Disampaikan juga bahwa di Laut Natuna terdapat ALUR MIDAI- MURI sebagai hak Lintas Barat-Timur Malaysia sesuai UU Nomor 1 Tahun 1983 tentang Pengesahan Perjanjian Antara Republik Indonesia Dan Malaysia tentang Rejim Hukum Negara Nusantara dan Hak-hak Malaysia di Laut Teritorial dan Perairan Nusantara serta ruang udara di atas Laut Teritorial, Perairan Nusantara dan Wilayah Republik Indonesia yang terletak di antara Malaysia Timur dan Malaysia Barat. Hal tersebut sebagai upaya pemanfaatan ruang laut Natuna untuk kepentingan bilateral dan kewajiban sebagai negara kepulauan.

Laksma Dyan kemudian menyampaikan bahwa pemanfaatan ruang laut di Perairan Natuna dan Natuna Utara mutlak diatur agar tidak terjadi tumpang tindih karena perairan Natuna terdapat Kawasan Konservasi, Daerah Latihan TNI AL, Wilayah Pengelolaan Perikanan 711, Wilayah Kerja Migas, dan Jalur Koridor Pipa/Kabel yang dimililiki beberapa perusahaan.

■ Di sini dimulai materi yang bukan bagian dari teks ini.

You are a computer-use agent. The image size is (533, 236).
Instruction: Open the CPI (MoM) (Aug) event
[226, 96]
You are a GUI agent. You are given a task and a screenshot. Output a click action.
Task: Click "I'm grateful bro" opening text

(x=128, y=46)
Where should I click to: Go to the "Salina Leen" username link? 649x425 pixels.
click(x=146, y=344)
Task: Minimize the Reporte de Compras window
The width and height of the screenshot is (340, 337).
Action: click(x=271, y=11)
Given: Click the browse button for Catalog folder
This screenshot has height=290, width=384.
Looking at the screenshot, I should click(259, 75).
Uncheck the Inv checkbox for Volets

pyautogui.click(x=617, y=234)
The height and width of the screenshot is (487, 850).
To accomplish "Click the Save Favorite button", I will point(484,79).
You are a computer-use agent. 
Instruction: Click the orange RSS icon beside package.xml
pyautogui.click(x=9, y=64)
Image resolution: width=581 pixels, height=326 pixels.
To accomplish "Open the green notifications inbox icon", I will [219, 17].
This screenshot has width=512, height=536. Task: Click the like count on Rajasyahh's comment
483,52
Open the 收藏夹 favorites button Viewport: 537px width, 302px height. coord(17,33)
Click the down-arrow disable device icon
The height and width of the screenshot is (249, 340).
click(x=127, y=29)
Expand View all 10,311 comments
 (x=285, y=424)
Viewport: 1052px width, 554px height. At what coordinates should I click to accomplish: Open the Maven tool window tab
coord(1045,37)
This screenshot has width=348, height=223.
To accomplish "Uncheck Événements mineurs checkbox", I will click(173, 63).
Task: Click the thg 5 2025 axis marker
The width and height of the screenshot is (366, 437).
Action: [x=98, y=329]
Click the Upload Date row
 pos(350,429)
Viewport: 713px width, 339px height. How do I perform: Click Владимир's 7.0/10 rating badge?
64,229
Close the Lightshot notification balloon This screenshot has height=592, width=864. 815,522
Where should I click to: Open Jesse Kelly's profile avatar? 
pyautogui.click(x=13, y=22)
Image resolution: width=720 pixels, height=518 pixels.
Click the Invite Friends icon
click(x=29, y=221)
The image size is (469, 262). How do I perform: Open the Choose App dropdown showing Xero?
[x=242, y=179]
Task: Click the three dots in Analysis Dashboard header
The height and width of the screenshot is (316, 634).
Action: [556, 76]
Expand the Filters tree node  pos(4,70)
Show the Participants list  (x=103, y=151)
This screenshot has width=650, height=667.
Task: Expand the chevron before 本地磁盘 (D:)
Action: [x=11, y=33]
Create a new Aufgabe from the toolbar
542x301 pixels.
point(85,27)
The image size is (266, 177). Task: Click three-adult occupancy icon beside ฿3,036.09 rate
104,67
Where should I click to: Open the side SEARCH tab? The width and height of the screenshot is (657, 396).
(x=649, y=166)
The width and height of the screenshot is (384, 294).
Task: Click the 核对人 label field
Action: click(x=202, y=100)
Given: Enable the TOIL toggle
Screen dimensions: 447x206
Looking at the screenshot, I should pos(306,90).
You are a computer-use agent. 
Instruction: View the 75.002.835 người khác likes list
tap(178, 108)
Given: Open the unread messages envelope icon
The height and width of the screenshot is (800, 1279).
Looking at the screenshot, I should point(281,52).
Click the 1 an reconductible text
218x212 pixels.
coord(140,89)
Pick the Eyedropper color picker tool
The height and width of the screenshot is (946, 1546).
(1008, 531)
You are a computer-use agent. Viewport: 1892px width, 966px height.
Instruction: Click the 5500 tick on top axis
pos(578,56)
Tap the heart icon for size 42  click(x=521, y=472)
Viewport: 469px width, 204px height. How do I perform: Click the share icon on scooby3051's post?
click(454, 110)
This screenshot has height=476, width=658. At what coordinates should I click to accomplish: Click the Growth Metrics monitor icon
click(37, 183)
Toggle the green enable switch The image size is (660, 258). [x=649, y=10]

Menurutnya, laut juga perlu diatur untuk dimanfaatkan sebagai eksplorasi dan eksploitasi sumber daya mineral, perlindungan laut, perdagangan lewat laut, pembangunan sungai dan pesisir, pembangunan pelabuhan, perikanan, sumber energi, mitigasi bencana, keselamatan navigasi, dan untuk kepentingan operasi militer/pertahanan.